Presto makes it easy to explore these large unstructured datasets and quickly join them to other known or reference sources. The optional component automatically configures Presto to use the Cloud Dataproc Hive metastore. So you can use Hive to create external tables that put structure on top of the unstructured Cloud Storage objects, then query those objects using Presto’s SQL.

For more on using external tables with Cloud Storage and setting up a persistent Hive metastore in CloudSQL, check out Using Apache Hive on Cloud Dataproc.

4. Persistent Hive metastore

While we’re talking about the Hive metastore, it’s worth mentioning moving the Hive metastore off the Cloud Dataproc cluster. This separation will give you multiple Presto clusters that use the same Hive metastore information and maintain the table structures and view logic without having to keep a Cloud Dataproc cluster up and running. The easiest way to set up this architecture is by running the Cloud SQL proxy `init` action alongside the Presto optional component. An example of a cluster creation statement for this would look like this:

  gcloud beta dataproc clusters create [PRESTO CLUSTER NAME] \
    --scopes cloud-platform \
    --initialization-actions gs://dataproc-initialization-actions/cloud-sql-proxy/cloud-sql-proxy.sh  \
    --optional-components=PRESTO \
    --metadata "hive-metastore-instance=[CloudSQL_URI]" \
    --metadata "kms-key-uri=projects/[PROJECT]/locations/global/keyRings/[KEYRING]/cryptoKeys/[KEY]" \
    --metadata "db-hive-password-uri=gs://[BUCKET]/hive-password.encrypted" \
    --image-version 1.3

For more on using the initialization action, check out Cloud SQL I/O and Hive Metastore.

5. Reference data

Presto’s various connectors let you run federated queries against large unstructured datasets and reference datasets. A connector adapts Presto to a data source; you can think of a connector like a database driver. Presto provides various built-in connectors and is also extensible. There are third-party connectors available, or if needed, you could build your own. You can learn more about Presto concepts in Presto’s connectors documentation. See below for more on adding new connectors to Cloud Dataproc.

6. Analysis tools

Presto can also be used with reporting and analysis tools such as Tableau to help you identify patterns and outliers in your cross-database queries so you can quickly answer more complicated questions or better prepare your ETL requirements.

When you connect to Tableau or any other web interface or tool, you should make sure you are not inadvertently exposing ports such as 8088 to the public internet. Open ports and improperly configured firewall rules on a public network can allow unauthorized users to execute arbitrary code on your Cloud Dataproc cluster.  

Check out the cluster Web interfaces documentation on how to set up a secure connector to tools such as Tableau.

How to add a new connector to Cloud Dataproc

The Presto optional component will automatically set up a connection from the Cloud Dataproc Apache Hive metastore to Presto.
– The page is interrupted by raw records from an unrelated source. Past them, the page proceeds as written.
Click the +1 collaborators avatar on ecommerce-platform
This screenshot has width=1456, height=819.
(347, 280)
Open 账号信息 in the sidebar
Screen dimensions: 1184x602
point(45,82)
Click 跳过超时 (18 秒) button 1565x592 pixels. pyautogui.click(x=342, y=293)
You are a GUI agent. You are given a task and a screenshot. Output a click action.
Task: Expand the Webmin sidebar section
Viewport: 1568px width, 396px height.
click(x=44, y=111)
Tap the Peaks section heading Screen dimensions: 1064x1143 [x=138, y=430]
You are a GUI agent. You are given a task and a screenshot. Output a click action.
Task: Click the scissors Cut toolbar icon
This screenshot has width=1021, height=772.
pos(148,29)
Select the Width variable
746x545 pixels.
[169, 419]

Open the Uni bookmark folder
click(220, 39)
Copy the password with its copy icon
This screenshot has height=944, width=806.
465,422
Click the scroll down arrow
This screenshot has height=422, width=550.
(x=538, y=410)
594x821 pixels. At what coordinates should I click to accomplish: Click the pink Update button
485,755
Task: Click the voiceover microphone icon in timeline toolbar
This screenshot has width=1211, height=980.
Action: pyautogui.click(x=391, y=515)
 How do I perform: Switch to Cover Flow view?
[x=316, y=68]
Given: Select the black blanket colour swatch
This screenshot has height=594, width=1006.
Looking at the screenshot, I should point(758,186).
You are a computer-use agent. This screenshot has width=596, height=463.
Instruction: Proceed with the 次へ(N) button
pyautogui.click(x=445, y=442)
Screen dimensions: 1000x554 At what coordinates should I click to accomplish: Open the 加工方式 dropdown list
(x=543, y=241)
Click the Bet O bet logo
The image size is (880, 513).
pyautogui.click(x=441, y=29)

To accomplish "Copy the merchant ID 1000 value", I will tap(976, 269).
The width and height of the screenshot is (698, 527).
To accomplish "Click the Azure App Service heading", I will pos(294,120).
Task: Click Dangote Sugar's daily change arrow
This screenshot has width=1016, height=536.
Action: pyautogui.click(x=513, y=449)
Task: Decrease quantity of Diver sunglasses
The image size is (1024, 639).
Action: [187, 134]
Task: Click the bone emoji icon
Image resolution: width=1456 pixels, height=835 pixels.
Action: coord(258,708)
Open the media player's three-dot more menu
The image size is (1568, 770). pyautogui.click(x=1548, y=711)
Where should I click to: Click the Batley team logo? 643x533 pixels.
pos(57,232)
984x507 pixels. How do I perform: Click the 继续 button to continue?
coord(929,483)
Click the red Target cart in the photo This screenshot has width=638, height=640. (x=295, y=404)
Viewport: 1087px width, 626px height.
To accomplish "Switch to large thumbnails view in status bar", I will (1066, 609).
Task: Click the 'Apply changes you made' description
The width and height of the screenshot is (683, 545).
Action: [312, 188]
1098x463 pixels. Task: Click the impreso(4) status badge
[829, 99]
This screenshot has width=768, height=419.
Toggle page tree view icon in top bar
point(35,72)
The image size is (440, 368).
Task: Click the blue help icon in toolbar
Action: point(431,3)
Here, let’s walk through the steps for adding additional Presto connectors. In this example, we will add a MySQL database. You can follow a similar process for any type of connector.

Step 1: Create a properties file containing your connector information.

The file name should conform to the following format:

  [CATALOG_NAME].properties

For this MySQL database, create a file called mysql.properties containing the following:

  connector.name=mysql
connection-url=jdbc:mysql://localhost
connection-user=$USER
connection-password=$PASSWORD

In this example, since you’ve used theCloud SQL proxy `init` action, you can reach the Cloud SQL-based MySQL instance securely over `localhost`.

For additional information about configuring a MySQL connection, see the Presto MySQL connector page. Similar pages are available for each connector type.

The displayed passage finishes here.